Let's say that we are dealing with matrices in $\text{Mat}_n(\mathbb{C})$. Then, $\|\cdot\|$ induces a topology on $\text{Mat}_n(\mathbb{C})$ which, by the equivalence of norms, is equivalent to the usual topology and so complete (being homeomorphic to $\mathbb{C}^{n^2}$).

Now, note that since $\displaystyle \|\sum_k A^k\|\leqslant \sum_k \|A\|^k$ and $||A\|<1$ it's easy to show that $\displaystyle \left\{\sum_k A^k\right\}$ is a Cauchy sequence in $\text{Mat}_n(\mathbb{C})$ and so by previous discussion, convergent in $\text{Mat}_n(\mathbb{C})$ to some matrix $\displaystyle \sum_{k=1}^{\infty}A^k$.
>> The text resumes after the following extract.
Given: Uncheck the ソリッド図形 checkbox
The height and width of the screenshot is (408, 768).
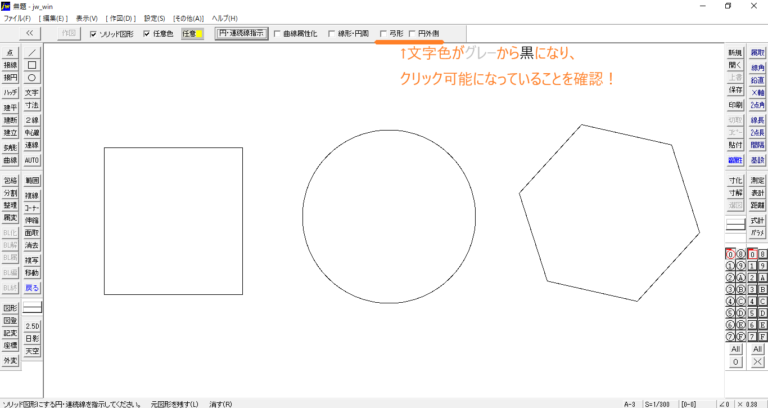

Now, prove that $(I-A)\left(I+\cdots+A^k\right)=I-A^{k+1}\quad\mathbf{(1)}$ as a formal algebraic identity.

Since $\|A^k\|\leqslant \|A\|^k\to0$ you have that $\|A^k\|\to0$ and so $A^k\to0$. Thus, taking the limit of both sides of $\mathbf{(1)}$ shows that $\displaystyle \sum_{k=1}^{\infty}A^k$ is an inverse for $A$.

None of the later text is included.